China 1994 1 oz Silver Unicorn
10 Yuan Proof Coin
About the China 1994 1 oz Silver Unicorn 10 Yuan Proof Coin
The coin above is 99.9% pure silver. It is one of thirteen coins produced in 1994, each of which features Chinese and Western unicorns as their embellishments. This particular coin has a denomination of 10 yuan and a ‘P Mark’ can be seen on the coin which alludes to it’s condition, proof in quality. In 1994, 10,000 of these coins were produced
The coins in this series all display two unicorns, one on the obverse and one on the reverse. The obverse depicts a Chinese unicorn, or Qilin, which was associated with the giraffe during the Ming Dynasty in China. The giraffe, imported by the admiral Zhenge, was certainly rare to see in China during that time, which makes the pairing understandable. Unlike the giraffe, the Qilin features the fierce face of a dragon topped with two antlers instead of one horn. It also has the scales of a fish and the tail of a lion. Due to rarity of its supposed appearances, a sighting of a Qilin was believed to foretell the reign of an illustrious or wise emperor. The side featuring the Chinese unicorn is inscribed with characters that signify “The People’s Republic of China.” At the bottom right of the coin is the year it was produced, 1994. Directly below the characters signifying the country name rides a young boy atop a majestic Qilin. The Qilin itself is trotting across a plume of smoke. The serious-faced child carries a flowers in each hand and looks ahead at an unknown sight. All of the 1994 Chinese unicorn coins feature this same image, excepting the bimetallic coin and the one kilogram gold coin.
The reverse of the coin features the Western unicorn, a noble white horse with a beard and a flowing tail.

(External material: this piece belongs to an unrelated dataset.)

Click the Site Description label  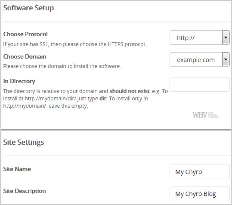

The Greeks originally believed that this animal could be found in India. The myth of the unicorn evolved so that it was known to be a noble white horse with cloven hooves and a spiraled horn that could neutralize poisons and cure illnesses. Unicorn “products” were quite popular during the middle ages in Europe, especially for those noblemen and women who feared being poisoned. This enhanced the unicorn’s reputation for purity and its association with religious chastity. This Chinese coin depicts the Western unicorn as a horse with a billy goat beard and the spiraled horn for which it is famous. The unicorn’s head is turned to one side, nobly displaying its beard and horn. The unicorn bears a garland of flowers around its neck, perhaps a gesture to the collar the European unicorn is seen wearing in artwork after the fifteenth century. The horse-like creature is standing on a bed of flowers, with one hoof raised in a prancing gesture. The lettering “10 yuan” is printed to the left of the unicorn, and the wording “Sino-American Lucky Mascot” is embossed above the picture of the unicorn. Next to this wording, the word “unicorn” is printed in English in all capital letters.